• MATERIAL TO PROCESS:
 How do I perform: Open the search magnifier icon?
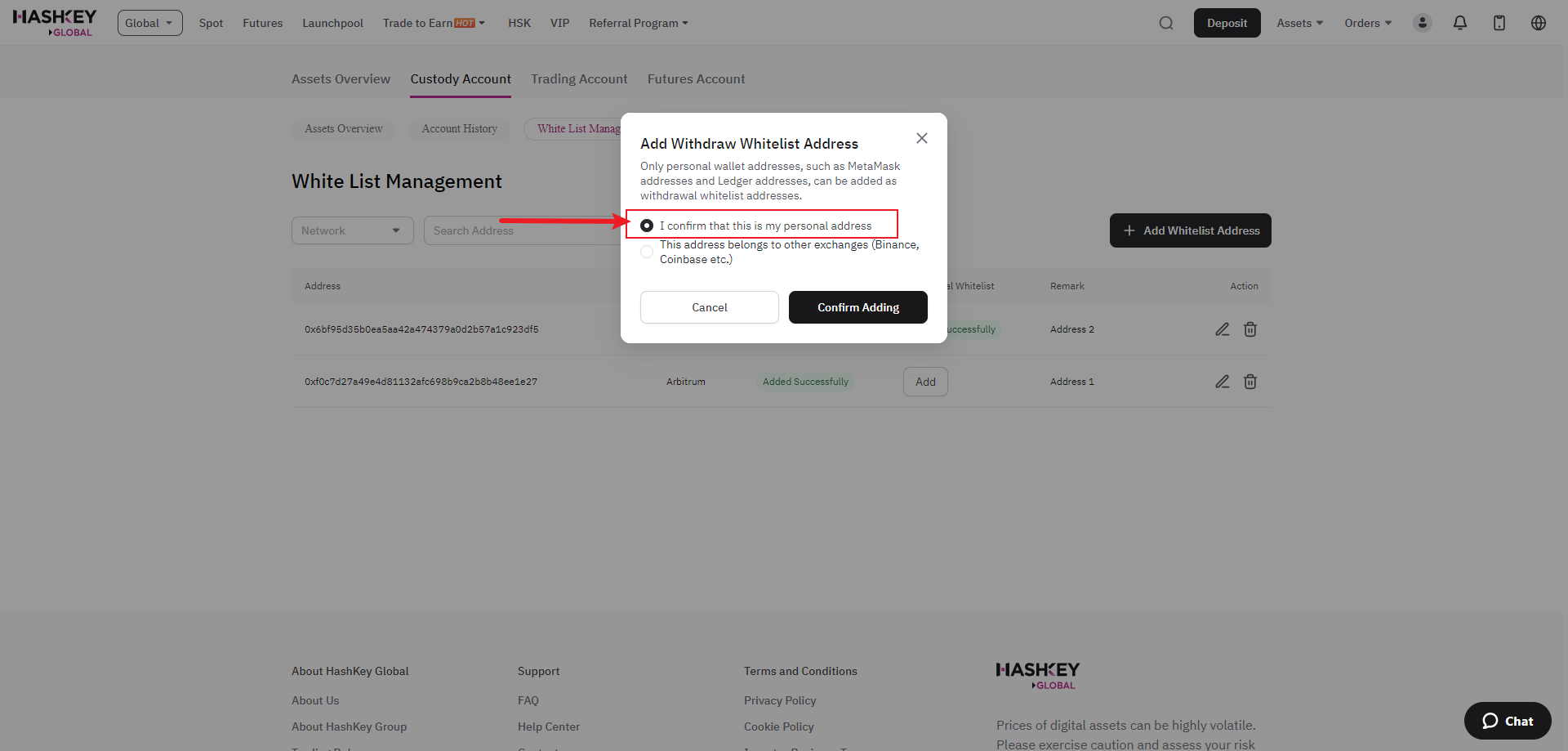coord(1166,23)
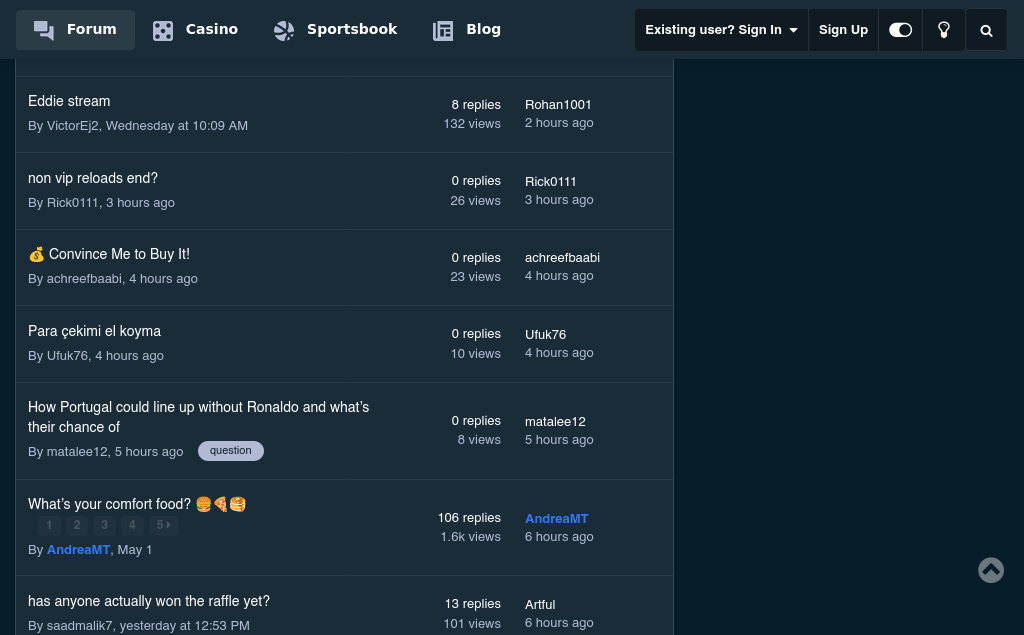Viewport: 1024px width, 635px height.
Task: Open non vip reloads end topic
Action: tap(93, 178)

• PROBLEM:
Select each line of the records that contains the string "Open", matching case exactly.

• RESPONSE:
 How do I perform: Open the search magnifier icon?
Task: Open non vip reloads end topic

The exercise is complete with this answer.